Average potential global economic growth will slump to a three-decade low of 2.2% per year through 2030, ushering in a “lost decade” for the world’s economy, unless policymakers adopt ambitious initiatives to boost labor supply, productivity and investment, the World Bank warned on Monday.
Failure to reverse the expected broad-based slowdown in potential gross domestic product (GDP) growth would have profound implications for the world’s ability to tackle climate change and reduce poverty, it said in a new report.
But concerted efforts to boost investment in sustainable sectors, cut trade costs, leverage growth in services, and expand labor force participation could boost potential GDP growth by up to 0.7 percentage point to 2.9%, the report said.
“A lost decade could be in the making for the global economy,” said World Bank chief economist Indermit Gill, although he said policies that incentivize work, increase productivity, and accelerate investment could reverse the trend.
The World Bank is also watching developments in the banking sector, which come as rising interest rates and tightening financial conditions drive up the cost of borrowing for developing countries, Ayhan Kose, director of the World Bank’s forecasting group, told reporters.
“The slowdown we are describing … could be much sharper, if another global financial crisis erupts, especially if that crisis is accompanied by a global recession,” Kose said, noting that recessions could weigh on growth prospects for years.
The average GDP growth rate is a sort of “speed limit” for the global economy, charting the maximum long-term rate at which it can grow without sparking excess inflation.
The report said the overlapping crises of the past few years, including the COVID-19 pandemic and Russia’s invasion of Ukraine, had ended nearly three decades of sustained economic growth, adding to building worries about slowing productivity, which is essential for income growth and higher wages.
As a result, average potential growth in GDP was seen dropping to 2.2% from 2022-2030, down from 2.6% in 2011-21, and nearly a third lower than the 3.5% rate seen from 2000-2010.
Low investment will also slow growth in developing economies, with their average GDP growth dropping to 4% for the rest of the 2020s, from 5% in 2011-2021 and 6% from 2000-2010.
Rising productivity, higher incomes and declining inflation helped one out of four developing countries reach high-income status over the past three decades, but those economic forces are now in retreat, the report said.
It said productivity was likely to grow at its slowest clip since 2000, investment growth in 2022-2024 would be half the rate seen in the last 20 years and international trade was growing at a much slower rate.
To change the trajectory, policymakers should prioritize taming inflation, ensuring financial-sector stability and reducing debt, while promoting climate-friendly investments that could add 0.3 percentage point to annual potential growth.

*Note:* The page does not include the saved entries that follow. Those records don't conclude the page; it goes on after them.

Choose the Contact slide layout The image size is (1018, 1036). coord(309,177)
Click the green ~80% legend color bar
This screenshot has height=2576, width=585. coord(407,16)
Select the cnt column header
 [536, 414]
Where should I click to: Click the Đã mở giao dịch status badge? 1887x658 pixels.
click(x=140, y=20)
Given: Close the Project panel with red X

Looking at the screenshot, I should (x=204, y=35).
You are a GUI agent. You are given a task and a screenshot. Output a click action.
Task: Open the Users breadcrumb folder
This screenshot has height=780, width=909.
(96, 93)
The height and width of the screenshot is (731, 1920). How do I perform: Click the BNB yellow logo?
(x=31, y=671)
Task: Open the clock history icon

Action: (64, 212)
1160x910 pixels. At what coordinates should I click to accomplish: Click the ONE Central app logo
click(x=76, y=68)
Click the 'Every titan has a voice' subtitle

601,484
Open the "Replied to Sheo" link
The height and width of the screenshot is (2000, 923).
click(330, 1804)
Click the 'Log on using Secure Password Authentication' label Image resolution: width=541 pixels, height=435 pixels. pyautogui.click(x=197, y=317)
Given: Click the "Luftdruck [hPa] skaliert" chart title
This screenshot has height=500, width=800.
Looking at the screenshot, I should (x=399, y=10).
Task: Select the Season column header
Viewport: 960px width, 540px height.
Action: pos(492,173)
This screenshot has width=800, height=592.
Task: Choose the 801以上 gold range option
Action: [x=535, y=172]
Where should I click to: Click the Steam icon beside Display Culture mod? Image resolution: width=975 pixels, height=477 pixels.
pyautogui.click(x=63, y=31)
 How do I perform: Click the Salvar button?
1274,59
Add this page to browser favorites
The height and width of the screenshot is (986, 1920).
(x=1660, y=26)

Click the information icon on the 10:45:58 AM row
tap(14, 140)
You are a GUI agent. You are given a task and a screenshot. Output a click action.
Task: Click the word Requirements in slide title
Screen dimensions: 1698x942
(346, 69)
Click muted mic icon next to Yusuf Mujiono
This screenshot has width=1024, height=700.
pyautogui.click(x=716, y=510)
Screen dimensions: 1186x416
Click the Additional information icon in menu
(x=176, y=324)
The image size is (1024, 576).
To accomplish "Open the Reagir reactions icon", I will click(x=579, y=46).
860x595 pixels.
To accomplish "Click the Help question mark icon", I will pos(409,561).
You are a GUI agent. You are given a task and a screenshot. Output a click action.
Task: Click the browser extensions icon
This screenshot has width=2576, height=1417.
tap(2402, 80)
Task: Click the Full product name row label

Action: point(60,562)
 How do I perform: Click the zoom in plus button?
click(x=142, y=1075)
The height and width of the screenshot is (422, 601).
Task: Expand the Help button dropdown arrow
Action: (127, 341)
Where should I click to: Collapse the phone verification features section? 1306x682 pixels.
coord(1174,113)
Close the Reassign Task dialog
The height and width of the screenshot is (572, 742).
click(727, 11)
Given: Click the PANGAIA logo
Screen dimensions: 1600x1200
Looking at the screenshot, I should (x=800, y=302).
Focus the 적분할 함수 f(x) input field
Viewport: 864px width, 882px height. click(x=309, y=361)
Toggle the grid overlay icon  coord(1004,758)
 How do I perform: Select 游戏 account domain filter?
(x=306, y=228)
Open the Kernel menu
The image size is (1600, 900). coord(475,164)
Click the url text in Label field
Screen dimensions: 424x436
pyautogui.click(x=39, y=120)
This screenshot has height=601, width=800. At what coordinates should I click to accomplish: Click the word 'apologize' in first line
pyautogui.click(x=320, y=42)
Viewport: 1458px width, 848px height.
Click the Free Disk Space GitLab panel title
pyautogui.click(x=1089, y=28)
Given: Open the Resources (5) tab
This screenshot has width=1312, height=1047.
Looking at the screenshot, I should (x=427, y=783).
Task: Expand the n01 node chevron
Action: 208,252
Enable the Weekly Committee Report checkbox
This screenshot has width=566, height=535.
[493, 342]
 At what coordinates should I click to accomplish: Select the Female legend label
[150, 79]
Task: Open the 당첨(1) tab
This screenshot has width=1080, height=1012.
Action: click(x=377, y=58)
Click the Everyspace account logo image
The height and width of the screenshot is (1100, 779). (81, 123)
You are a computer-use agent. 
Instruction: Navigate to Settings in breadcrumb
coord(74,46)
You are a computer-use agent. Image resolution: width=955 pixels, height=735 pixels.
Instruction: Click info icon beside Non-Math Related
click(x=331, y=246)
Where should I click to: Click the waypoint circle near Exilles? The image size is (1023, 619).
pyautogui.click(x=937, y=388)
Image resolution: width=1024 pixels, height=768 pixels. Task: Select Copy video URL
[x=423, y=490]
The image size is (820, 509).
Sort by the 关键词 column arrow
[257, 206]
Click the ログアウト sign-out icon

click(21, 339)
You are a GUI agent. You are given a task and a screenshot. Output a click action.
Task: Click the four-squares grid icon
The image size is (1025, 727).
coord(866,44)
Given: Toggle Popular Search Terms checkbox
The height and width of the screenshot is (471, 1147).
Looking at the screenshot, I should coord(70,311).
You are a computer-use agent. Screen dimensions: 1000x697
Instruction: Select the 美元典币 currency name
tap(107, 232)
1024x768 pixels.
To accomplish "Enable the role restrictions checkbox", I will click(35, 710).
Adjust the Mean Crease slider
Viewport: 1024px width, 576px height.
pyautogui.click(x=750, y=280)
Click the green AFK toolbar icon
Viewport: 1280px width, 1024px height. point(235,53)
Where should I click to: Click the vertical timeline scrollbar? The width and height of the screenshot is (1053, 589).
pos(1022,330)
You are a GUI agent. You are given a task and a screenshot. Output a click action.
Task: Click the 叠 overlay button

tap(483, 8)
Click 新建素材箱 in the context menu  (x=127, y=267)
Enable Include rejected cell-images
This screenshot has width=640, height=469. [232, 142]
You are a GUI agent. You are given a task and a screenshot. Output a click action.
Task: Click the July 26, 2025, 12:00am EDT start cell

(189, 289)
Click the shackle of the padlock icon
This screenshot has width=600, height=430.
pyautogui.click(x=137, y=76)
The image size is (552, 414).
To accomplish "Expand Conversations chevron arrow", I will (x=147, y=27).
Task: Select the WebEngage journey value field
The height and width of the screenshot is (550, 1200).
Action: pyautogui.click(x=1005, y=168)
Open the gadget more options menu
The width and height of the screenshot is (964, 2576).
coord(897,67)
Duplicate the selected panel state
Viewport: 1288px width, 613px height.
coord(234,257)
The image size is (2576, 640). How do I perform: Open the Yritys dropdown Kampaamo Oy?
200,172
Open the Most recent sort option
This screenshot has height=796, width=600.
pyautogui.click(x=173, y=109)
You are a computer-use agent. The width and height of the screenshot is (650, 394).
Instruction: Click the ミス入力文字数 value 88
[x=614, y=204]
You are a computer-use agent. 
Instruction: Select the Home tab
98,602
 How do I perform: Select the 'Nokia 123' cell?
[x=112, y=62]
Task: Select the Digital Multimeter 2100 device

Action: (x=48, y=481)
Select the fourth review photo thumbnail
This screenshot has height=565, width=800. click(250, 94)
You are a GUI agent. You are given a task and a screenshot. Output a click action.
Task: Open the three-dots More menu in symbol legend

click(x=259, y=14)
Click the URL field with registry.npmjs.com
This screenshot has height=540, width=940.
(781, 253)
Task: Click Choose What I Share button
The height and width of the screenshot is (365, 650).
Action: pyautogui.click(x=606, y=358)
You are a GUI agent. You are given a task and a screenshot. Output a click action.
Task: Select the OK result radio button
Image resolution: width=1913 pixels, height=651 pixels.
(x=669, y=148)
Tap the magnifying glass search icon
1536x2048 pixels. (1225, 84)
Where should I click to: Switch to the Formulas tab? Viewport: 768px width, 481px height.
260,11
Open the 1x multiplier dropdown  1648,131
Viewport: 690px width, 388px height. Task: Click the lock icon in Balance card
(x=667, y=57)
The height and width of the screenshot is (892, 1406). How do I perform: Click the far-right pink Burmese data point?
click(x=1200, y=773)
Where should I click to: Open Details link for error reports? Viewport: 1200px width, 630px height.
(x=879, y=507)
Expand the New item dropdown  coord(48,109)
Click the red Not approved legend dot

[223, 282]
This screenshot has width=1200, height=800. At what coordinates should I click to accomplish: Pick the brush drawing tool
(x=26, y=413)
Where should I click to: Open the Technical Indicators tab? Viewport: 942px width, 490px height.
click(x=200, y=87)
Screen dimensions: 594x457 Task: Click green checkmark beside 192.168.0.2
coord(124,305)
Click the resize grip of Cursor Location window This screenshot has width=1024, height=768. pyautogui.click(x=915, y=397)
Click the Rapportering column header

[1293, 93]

Lowering the costs associated with shipping, logistics, and regulations could boost trade, it said, calling for changes to remove the current bias toward carbon-intensive goods inherent in many countries’ tariff schedules and eliminate restrictions on access to environmentally friendly goods and services.
Expanding exports of digital services could result in big productivity gains, while raising labor force participation rates for women and others could raise global potential growth rates by as much as 0.2 percentage point a year by 2030.